5. Toutefois, il appartient à la cour, saisie de l'ensemble du litige par l'effet dévolutif de l'appel, de statuer sur l'ensemble des moyens présentés par Mme D...devant le tribunal administratif de Lille.
Sur le moyen commun aux décisions attaquées :
6. Eu égard au caractère réglementaire des arrêtés de délégation de signature, soumis à la formalité de publication, le juge peut, sans méconnaître le principe du caractère contradictoire de la procédure, se fonder sur l'existence de ces arrêtés alors même que ceux-ci ne sont pas versés au dossier. Par un arrêté n° 2017-10-151 du 18 décembre 2017, publié le même jour au recueil spécial n° 121 des actes administratifs de la préfecture, le préfet du Pas-de-Calais a donné délégation à M. C...A..., signataire de l'arrêté en litige, à l'effet de signer, notamment, les décisions attaquées. Par suite, le moyen tiré de l'incompétence du signataire des décisions contestées doit être écarté.
Sur la légalité de l'obligation de quitter le territoire français :
7. La décision attaquée comporte les considérations de droit et de fait qui en constituent le fondement. Par suite, le moyen tiré de l'insuffisance de motivation doit être écarté.

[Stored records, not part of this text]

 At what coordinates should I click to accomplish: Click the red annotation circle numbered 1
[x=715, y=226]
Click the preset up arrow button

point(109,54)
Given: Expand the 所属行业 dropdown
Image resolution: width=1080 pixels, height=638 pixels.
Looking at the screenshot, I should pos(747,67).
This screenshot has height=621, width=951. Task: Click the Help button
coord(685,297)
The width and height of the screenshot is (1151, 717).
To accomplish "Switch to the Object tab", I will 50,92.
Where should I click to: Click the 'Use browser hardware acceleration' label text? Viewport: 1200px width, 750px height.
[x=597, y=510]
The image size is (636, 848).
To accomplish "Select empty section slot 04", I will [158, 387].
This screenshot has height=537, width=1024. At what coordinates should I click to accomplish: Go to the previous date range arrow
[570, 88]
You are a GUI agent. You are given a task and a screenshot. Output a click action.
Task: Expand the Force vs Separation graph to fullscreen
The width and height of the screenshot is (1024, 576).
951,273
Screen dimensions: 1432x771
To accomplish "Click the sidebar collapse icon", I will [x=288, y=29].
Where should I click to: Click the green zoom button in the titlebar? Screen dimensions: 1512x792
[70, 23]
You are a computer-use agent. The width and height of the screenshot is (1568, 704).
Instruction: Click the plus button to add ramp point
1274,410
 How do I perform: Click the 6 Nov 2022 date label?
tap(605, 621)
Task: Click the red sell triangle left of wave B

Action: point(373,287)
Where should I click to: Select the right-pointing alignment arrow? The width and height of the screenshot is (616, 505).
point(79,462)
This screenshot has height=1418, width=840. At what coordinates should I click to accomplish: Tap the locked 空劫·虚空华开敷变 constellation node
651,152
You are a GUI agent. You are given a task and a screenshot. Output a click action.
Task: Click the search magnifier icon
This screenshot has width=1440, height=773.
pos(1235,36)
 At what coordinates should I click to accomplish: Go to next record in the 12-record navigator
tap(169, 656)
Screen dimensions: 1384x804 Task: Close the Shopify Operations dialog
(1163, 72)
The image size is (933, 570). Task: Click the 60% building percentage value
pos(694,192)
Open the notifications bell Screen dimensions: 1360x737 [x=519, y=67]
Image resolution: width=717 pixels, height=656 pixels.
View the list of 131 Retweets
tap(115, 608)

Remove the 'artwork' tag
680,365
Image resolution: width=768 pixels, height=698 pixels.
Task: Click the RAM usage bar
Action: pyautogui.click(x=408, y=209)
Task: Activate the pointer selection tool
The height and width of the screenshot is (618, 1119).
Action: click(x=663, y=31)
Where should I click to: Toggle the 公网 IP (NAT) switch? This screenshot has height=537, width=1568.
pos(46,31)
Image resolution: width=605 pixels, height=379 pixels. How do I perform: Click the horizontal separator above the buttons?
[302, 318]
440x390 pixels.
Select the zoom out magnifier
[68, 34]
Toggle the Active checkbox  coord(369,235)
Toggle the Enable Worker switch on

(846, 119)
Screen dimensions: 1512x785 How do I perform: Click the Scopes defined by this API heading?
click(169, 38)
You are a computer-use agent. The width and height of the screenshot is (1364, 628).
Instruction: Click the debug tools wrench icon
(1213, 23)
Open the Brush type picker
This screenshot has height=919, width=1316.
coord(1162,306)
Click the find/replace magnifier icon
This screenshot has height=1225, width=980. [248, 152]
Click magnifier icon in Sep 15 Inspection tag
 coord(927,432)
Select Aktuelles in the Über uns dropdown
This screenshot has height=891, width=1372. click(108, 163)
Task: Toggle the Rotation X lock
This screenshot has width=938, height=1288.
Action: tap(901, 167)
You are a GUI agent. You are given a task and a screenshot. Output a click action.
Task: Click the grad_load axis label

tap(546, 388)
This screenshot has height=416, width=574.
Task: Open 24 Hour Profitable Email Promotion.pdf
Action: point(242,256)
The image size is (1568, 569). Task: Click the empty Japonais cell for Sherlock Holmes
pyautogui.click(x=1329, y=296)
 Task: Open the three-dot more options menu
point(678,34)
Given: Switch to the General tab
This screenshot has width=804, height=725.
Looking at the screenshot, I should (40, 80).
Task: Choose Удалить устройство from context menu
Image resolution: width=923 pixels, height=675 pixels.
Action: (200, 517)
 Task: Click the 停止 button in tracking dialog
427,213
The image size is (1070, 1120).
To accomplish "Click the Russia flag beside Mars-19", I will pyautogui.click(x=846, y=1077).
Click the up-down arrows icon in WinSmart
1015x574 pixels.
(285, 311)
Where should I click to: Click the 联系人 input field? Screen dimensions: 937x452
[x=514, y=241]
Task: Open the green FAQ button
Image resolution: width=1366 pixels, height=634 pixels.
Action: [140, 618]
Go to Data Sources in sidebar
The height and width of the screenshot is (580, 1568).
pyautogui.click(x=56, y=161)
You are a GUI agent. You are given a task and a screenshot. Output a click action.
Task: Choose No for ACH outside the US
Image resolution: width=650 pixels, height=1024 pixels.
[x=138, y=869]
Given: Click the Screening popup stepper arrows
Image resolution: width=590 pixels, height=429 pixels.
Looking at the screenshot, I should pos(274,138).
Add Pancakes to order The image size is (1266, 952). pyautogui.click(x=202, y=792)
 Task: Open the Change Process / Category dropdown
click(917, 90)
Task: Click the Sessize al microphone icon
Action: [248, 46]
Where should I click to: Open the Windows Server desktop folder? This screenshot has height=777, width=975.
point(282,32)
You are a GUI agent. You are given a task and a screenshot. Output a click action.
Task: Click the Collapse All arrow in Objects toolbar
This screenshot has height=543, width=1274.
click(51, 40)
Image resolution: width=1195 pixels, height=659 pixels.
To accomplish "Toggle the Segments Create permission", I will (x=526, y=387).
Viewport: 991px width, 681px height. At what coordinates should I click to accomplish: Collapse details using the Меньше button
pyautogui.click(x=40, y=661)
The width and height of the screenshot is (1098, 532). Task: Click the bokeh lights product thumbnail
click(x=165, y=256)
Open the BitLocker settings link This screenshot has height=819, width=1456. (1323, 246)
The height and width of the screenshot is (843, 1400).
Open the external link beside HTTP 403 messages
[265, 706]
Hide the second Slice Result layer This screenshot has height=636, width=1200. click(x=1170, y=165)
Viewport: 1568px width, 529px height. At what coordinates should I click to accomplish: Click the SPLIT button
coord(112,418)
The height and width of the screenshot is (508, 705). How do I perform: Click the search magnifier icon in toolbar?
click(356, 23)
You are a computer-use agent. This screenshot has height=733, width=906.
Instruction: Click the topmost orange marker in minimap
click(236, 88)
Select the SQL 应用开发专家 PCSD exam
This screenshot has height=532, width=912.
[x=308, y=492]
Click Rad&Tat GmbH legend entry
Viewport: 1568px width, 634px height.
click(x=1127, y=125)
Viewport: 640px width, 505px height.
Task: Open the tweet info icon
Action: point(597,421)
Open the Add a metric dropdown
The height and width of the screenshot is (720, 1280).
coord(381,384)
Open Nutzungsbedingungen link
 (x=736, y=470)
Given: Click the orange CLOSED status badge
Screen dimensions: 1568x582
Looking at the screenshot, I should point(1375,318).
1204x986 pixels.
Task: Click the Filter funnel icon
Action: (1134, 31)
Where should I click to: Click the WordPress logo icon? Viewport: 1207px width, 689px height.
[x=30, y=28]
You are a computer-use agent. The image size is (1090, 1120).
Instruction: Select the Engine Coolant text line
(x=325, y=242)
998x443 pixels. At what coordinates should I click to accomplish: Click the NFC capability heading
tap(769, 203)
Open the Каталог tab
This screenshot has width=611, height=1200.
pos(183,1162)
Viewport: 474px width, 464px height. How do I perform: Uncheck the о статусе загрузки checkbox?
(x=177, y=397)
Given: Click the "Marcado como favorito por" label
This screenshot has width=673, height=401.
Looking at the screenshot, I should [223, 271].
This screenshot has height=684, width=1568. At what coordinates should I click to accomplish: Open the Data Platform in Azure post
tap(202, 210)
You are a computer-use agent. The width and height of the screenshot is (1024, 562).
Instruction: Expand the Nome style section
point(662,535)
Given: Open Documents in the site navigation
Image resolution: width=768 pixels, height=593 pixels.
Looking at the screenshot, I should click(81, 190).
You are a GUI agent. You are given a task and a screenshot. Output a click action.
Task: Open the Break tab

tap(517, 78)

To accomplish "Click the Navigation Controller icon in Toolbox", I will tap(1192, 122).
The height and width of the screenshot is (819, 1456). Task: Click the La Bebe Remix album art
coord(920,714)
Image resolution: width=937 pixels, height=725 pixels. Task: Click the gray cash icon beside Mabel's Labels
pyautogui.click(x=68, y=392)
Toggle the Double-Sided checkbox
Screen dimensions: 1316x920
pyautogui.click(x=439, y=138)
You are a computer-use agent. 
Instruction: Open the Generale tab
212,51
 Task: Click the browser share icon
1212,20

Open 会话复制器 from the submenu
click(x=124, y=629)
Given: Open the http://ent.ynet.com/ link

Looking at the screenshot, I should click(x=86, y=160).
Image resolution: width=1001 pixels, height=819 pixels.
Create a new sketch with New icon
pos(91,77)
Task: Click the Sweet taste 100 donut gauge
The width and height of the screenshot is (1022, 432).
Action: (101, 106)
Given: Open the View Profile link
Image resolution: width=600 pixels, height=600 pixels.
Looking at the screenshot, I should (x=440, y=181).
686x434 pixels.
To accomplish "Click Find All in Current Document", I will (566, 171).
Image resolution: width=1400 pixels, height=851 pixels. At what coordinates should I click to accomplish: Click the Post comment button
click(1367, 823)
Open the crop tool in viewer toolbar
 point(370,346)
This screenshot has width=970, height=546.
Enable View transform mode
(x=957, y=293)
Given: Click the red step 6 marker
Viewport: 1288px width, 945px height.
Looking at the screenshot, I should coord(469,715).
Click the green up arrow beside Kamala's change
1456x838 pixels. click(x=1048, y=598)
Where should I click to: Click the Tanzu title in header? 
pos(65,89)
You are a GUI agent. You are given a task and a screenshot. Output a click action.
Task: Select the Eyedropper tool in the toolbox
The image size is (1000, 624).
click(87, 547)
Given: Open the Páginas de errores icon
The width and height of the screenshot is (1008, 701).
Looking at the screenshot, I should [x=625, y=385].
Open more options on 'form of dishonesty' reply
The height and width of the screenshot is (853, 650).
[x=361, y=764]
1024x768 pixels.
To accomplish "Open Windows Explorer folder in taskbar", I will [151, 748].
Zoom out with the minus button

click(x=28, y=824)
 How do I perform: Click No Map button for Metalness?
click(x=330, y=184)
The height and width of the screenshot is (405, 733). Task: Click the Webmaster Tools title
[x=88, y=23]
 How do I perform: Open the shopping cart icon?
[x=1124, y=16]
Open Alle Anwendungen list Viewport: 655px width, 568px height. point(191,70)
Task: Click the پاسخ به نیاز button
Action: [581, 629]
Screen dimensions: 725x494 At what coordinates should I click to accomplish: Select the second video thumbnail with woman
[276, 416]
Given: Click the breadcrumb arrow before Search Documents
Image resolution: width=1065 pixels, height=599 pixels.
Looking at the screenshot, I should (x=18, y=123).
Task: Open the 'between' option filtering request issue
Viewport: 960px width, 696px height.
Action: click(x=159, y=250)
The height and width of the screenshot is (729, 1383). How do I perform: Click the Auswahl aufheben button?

8. Il ne résulte ni de la motivation de l'arrêté en litige, ni d'aucune autre pièce du dossier, que le préfet du Pas-de-Calais n'aurait pas procédé à un examen particulier de la situation de Mme D...avant de prendre la décision contestée. Dès lors, le moyen tiré du défaut d'examen de la situation particulière de l'intéressée doit être écarté.
9. Le moyen tiré de l'erreur manifeste d'appréciation qu'aurait commis le préfet quant aux conséquences de sa décision sur la situation personnelle de l'intéressée en raison des risques qu'elle encourrait en cas de retour au Mali est inopérant à l'encontre de la décision attaquée, qui ne fixe pas le pays à destination duquel elle serait renvoyée.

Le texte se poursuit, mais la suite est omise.